Troy Davis will be buried on Saturday, but we cannot allow the injustice of what happened to him be buried too. There is no DNA to be tested that will prove Troy Davis’ innocence even now. But what we do know is that justice was not served. With the majority of the witnesses that built the case for the prosecution recanting their story, how can anyone be sure of his guilt – now or ever? I read a quote from Mark McPhail, Jr. that said, “the truth came out in the trial.” But did it? If seven out of the nine witnesses are saying that they lied on the stand, can we be sure that the truth came out in the trial? I don’t feel secure in saying whether Troy was guilty or innocent and that is the reason he should have been granted clemency.
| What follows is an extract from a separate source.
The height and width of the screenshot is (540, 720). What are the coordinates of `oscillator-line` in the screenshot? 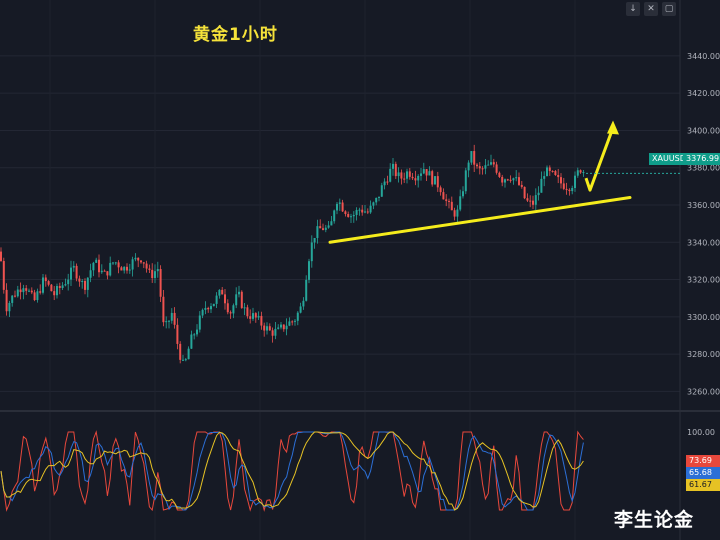 It's located at (292, 471).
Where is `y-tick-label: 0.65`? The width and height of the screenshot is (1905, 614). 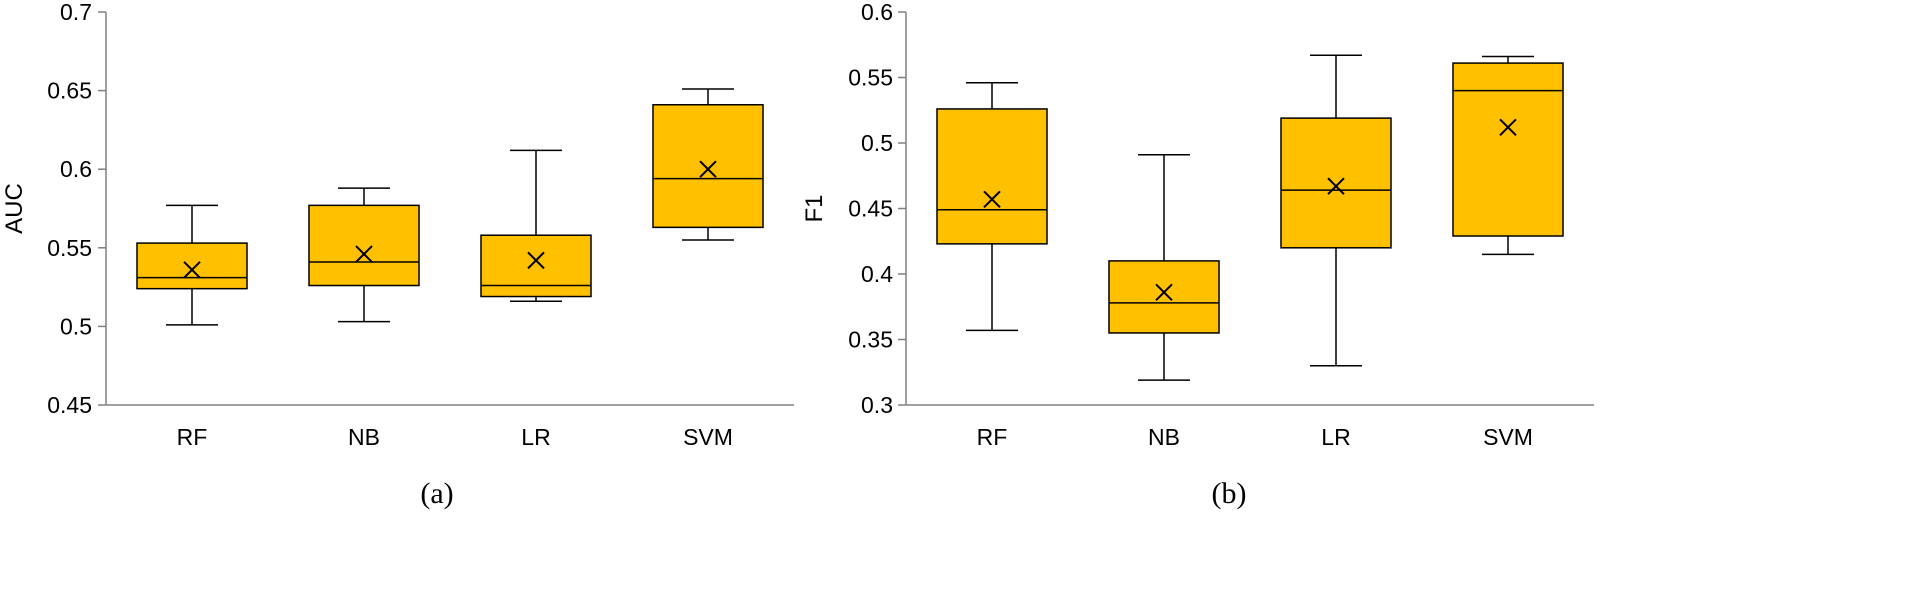
y-tick-label: 0.65 is located at coordinates (70, 91).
It’s not just the convicted person who loses when there are questions about the case, but they are sentenced to death anyway. When injustice is served, we all lose. There is no faith in an unjust system – a system where people are coerced into saying things because the cops or the prosecution want to close a case or win a trial, a system that is swayed by an emotional family who wants to see someone pay for the life of their loved one. There is no faith in a system that allows a man to die when there are questions about his guilt. We all lose in a system where

millions of voices pleading for clemency are quieted by fewer voices who are screaming for death. And although Troy is gone, he leaves behind a powerful story of injustice in this country; a country that pledges “liberty and justice for all.” The next step for each of us is to use the stories of men like Troy Davis, Ron Williamson, Dennis Fritz, Kenneth Waters, and the many more like them who maintained their innocence, yet through questionable witness testimony and questionable evidence were sentenced to die. By using stories like these, perhaps we can shine a light on the shortcomings of capital punishment. Of the men listed above, one was denied the opportunity to overcome the reasonable doubt and was actually murdered by the government. His story represents what can happen when injustice is served.